● **出題課題**
1. 原文によれば、テック社が処分を受けずに廃業届を出したことで、なぜ豊田建設への事業承継が可能になったのか。1〜3文で説明せよ。
2. 埼玉環境テックの不法投棄問題を論じた原文を、最後の文の後から書き継げ。

● **原文**
========

そして皆不幸になった

東京新聞による「埼玉県彩の国資源循環工場での不法投棄事件のその後」報道がまだ続いています。

2017年2月6日付 東京新聞 「産廃不法投棄の業者不処分問題 元従業員「廃業、県から言われた」と証言

 県が設置した産業廃棄物の総合リサイクル施設「彩の国資源循環工場」(寄居町)で、不法投棄をした産廃業者「埼玉環境テック」が処分されず、八潮市の建設会社「豊田建設」が事業を承継した問題で、テック社社長の夫が当時、同社親会社の従業員に、「テック社は県から、(廃業届を出して)自分たちで中間処分業の許可を返上しなさいと言われた」「温情で県が許してくれた」などと話していたことが、分かった。元従業員が本紙に証言した。 

 県はこれまで、テック社の許可取り消し処分をしなかった理由の一つとして、テック社が廃業届を出し、同社の中間処分業の許可が消滅したため、「処分の対象ではなくなった」(田中淑子産業廃棄物指導課長)としてきた。

 しかし、今回の証言で、テック社の処分を回避して豊田建設に事業を承継できるよう、県が廃業を促していた可能性が浮上した。

報道のとおりだとすると、行政としては不適切な対応と言えますが、「本当にそんなことを行政が言うかなあ?」と疑問に思う箇所があります。

それが下記の部分

 元従業員らによると、不法投棄の発覚から約二カ月後の二〇一六年一月、テック社親会社の社長が女性から別の男性に交代した。テック社に関わっていた女性社長の夫は、親会社従業員らに対して社長交代の経緯について説明。

 テック社の不法投棄にふれた上で、「県から(処分されれば)傷がついてしまうので、自分たちで業の許可を返上しなさいと言われた」「三十年間、産廃事業をやってきた社長への温情で県が許してくれた」という趣旨の話をしたという。

 テック社が不法投棄で処分を受けた場合、同社が持つ中間処分業許可と施設設置許可が取り消されるだけでなく、同社の親会社の持つ産廃関連の許可も取り消され、女性社長らは五年間、産廃処理業に関われなくなる。

 さらに関係者の話では、不法投棄発覚以前から、テック社は豊田建設への事業承継を考えており、許可取り消しとなれば、この取引も成立しなくなる恐れがあった。一方で、廃業届を出せば、中間処分業許可はなくなるが、施設設置許可だけは残るため、豊田建設への施設の譲渡も可能になる。こうした背景が「県の温情」という説明につながったとみられる。

施設設置許可を温存した理由については、「「自主廃業」選択の理由」で最初から申し上げていたとおりですが、業者が自発的にその手段を思いついたのか、それとも埼玉県が親身にアドバイスしたのかが問題となります。

========

● **データ項目**
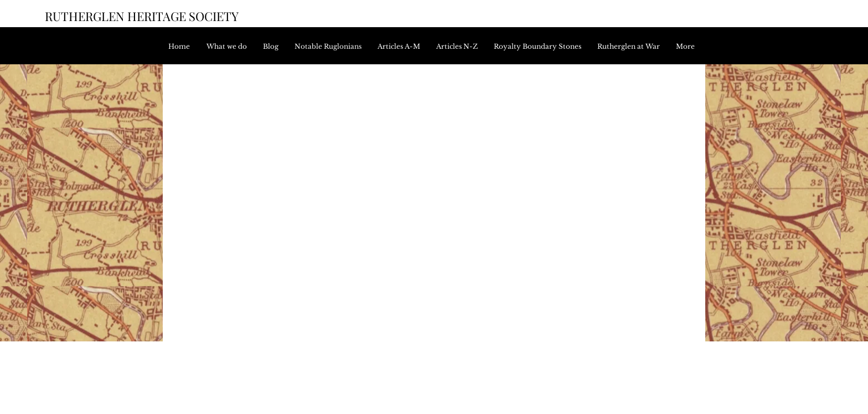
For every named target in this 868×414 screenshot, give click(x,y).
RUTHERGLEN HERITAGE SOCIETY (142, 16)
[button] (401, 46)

========

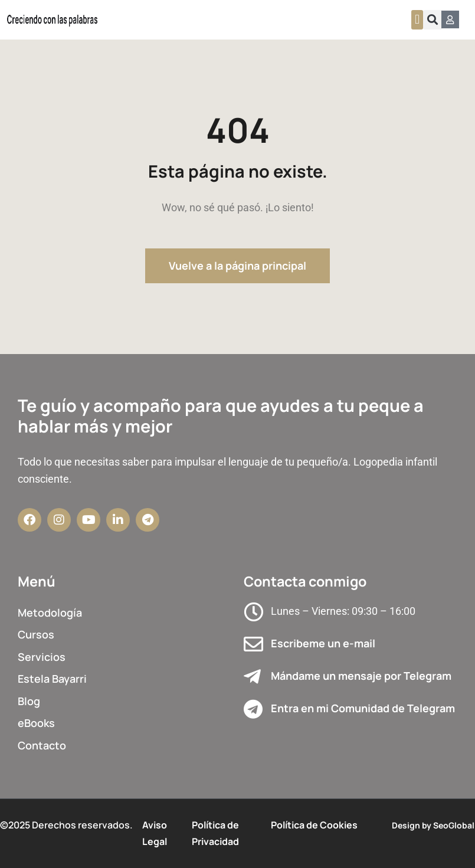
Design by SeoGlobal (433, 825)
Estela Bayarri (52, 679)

========

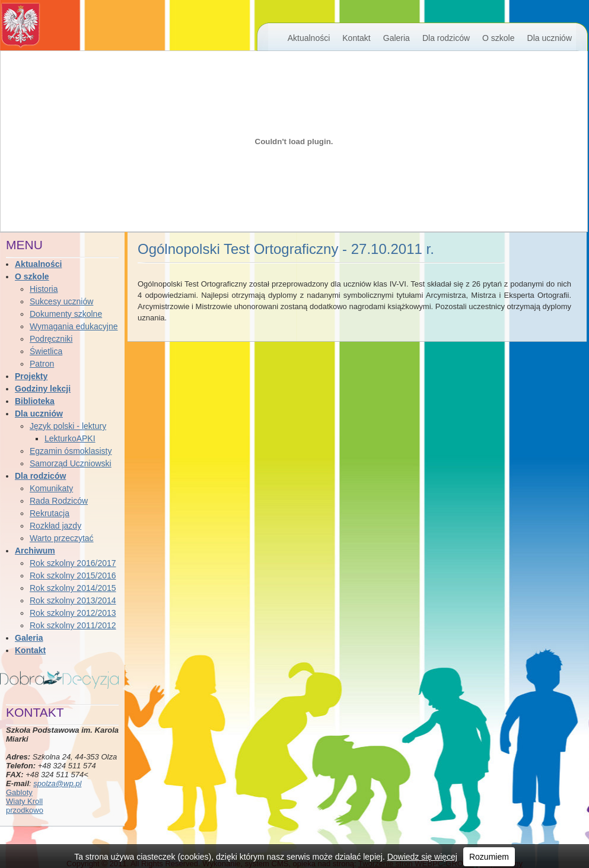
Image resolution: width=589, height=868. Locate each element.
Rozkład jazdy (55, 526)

========

● **課題の解答**
1. テック社が不法投棄で処分を受けると、中間処分業許可と施設設置許可がともに取り消され、以前から考えていた豊田建設への事業承継の取引も成立しなくなる恐れがあった。一方、廃業届を出せば中間処分業許可はなくなるが、施設設置許可だけは残るため、施設を豊田建設に譲渡できた。

2.
別に、行政が親身にアドバイスすること自体は違法ではありませんが、業者に対しては公平な態度で接することが求められる行政としては、1998年にクリントン大統領(当時)が使った“不適切な関係”に近い親密性とも言えます。

一番有り得ない内容としては、赤字で強調した「30年の操業に対する県の温情云々」。

こんな内容のことを、埼玉県が言うはずはありません(笑)。

操業期間の長さで行政処分を緩める必要性はまったくありませんので、社長関係者(?)の話を聞いた人の誤解と思われます。

もっとも、昨日の記事でも触れましたが、191トンもの廃棄物を不法投棄していたのならば、その時点で許可取消をするのが通常の行政処分です。

それをせずに、施設の設置許可を温存するように埼玉県が仕向けた理由は、埼玉県の肝煎りで作った「彩の国資源循環工場」での不祥事案件にしたくなかった、という思惑は確実にあったと思われます。

もちろん、そう考えること自体が違法ではなく、「どちらかというと不適切」という微妙な立ち位置となります。

埼玉県を責めるべき点としては、「不祥事の発覚を恐れるあまりに、財務基盤がぜい弱な企業に不法投棄企業の事業譲渡を認めたこと」となりましょうか。

埼玉県としては、承継会社がつつがなく「彩の国資源循環工場」で操業を続けてくれることを希望していたものと思われますが、肝心の承継会社が、昨日付で再度の資金ショートを迎えたようです。

2017年2月6日付 東京商工リサーチ TSR速報

 土木、建築、舗装工事を目的に設立され、平成21年には居酒屋事業も手掛けるようになった。長年、土木工事業者として、埼玉県や八潮市の公共工事を主体として請け負ってきた。東日本大震災後は福島県でボランティア活動を始め、福島県や岩手県の地元業者とともに復興事業に従事してきた。ここ数年、除染作業などを受注したことで売上高は大幅に増加。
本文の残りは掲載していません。